Your instructions » Where does the string "computer" appear in the records? Copy each line that holds it.

Content starts

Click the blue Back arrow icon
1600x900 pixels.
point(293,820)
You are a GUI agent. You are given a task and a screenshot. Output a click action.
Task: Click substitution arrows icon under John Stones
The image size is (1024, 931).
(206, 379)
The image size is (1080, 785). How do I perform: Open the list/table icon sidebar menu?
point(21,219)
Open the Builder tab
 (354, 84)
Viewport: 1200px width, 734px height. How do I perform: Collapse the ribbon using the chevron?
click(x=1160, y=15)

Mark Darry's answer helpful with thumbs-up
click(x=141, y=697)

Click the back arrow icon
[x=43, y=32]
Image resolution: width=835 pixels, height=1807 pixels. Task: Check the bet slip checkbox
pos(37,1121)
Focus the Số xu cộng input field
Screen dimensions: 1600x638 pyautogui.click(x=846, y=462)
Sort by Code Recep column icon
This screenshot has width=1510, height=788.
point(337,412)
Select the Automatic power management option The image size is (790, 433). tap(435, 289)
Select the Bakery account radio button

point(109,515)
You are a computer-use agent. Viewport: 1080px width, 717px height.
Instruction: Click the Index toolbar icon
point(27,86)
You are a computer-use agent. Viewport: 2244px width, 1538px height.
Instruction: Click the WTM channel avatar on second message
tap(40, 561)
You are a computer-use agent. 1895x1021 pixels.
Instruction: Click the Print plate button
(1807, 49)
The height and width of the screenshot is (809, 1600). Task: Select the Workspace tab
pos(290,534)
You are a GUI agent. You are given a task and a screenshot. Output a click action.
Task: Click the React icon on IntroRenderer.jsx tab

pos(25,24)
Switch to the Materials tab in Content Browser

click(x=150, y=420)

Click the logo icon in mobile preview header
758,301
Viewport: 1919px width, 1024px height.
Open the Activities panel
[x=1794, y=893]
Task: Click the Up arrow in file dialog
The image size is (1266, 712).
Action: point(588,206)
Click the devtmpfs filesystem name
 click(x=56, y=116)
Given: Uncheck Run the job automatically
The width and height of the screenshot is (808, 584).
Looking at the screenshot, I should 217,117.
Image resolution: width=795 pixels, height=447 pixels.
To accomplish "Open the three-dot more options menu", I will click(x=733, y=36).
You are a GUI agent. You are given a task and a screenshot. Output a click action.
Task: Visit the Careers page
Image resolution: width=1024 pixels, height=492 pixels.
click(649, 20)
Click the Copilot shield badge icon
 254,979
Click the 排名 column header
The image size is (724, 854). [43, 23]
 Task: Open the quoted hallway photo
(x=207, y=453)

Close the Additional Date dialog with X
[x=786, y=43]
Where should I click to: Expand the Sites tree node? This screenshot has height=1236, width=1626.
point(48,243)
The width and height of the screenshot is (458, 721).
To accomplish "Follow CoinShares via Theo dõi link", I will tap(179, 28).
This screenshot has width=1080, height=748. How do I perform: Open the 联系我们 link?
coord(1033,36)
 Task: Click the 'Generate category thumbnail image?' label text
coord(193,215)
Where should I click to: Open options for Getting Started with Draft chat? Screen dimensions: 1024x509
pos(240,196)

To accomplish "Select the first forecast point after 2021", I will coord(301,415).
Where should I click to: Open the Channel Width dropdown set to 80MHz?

Content ends

Written reply »
You are a computer-use agent. Viewport: 1080px width, 717px height.
You are a computer-use agent. Viewport: 2244px width, 1538px height.
You are a computer-use agent. 1895x1021 pixels.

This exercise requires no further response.